"Sprawa dęta, ale ujawnijmy dokumentację"
Zbigniew Ziobro z SP apelował w „Po przecinku” w TVP Info, aby odtajnić akta dot. akcji CBA ws. "willi Kwaśniewskich" w Kazimierzu. - To obywatele powinni decydować w sprawach, gdzie podejrzani są politycy lub były prezydent. Wyjaśnijmy, czy sprawa jest polityczna, czy jednak kryminalno-korupcyjna - przekonywał Ziobro. - Sprawa od początku była dęta. Ale nie mam nic przeciwko temu, aby ujawnić dokumentację - zadeklarował Ryszard Kalisz.
19.12.2014 | aktual.: 19.12.2014 21:48
Były agent CBA Tomasz K., obecny poseł, został oskarżony o przekroczenie uprawnień podczas czynności operacyjnych CBA ws. m.in. "willi Kwaśniewskich". Grozi mu do 8 lat więzienia.
Zbigniew Ziobro z Solidarnej Polski podkreślił, że trzeba walczyć w Polsce o wysokie standardy i po to powstało CBA, które ma sukcesy na swoim koncie. - Zarzuty postawione panu agentowi Tomkowi są próbą wykręcenia rąk - powiedział Ziobro.
- Prokuratura jest niewiarygodna w sytuacji, kiedy mówi, że doszło do przestępstwa, sprawa ma ogromną rangę publiczną, ale utajnia się materiał dowodowy - wyjaśnił. Jego zdaniem odtajnienie akt to kwestia jednej decyzji. - Niech obywatele ocenią. To jest najważniejszy sąd w demokratycznym państwie - przekonywał polityk SP.
Ryszard Kalisz nie ma wątpliwości, że w tej sprawie agent Tomek przekroczył uprawnienia. – Sprawa od początku była dęta. Była robiona nie dlatego, że pojawiło się uzasadnione podejrzenia przestępstwa, ale żeby dopaść przeciwnika politycznego - przekonywał. Kalisz nie ma nic przeciwko odtajnieniu akt. - To można odtajnić. Nie ma nic przeciwko temu, aby było to jawne - zadeklarował Kalisz.

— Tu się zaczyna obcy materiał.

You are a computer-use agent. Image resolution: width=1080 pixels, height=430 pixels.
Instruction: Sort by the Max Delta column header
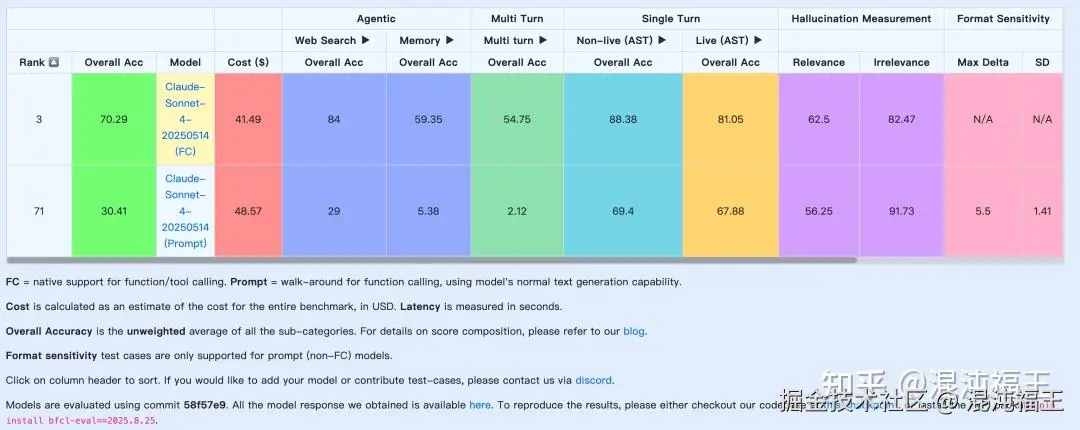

Ziobro wyjaśnił, że akta dotyczące tej sprawy oparzone są klauzulą ściśle tajne i odtajnienie ich leży ewentualnie w gestii premiera, któremu podlega szef CBA. - Możemy zaapelować, aby tak się stało. Bo ostatecznie to obywatele powinni decydować w sprawach, w których podejrzani są politycy czy były prezydent. Wyjaśnijmy, czy sprawa jest polityczna, czy może jednak kryminalno-korupcyjna, jak mówią ci, którzy znają materiał dowodowy - przekonywał Ziobro.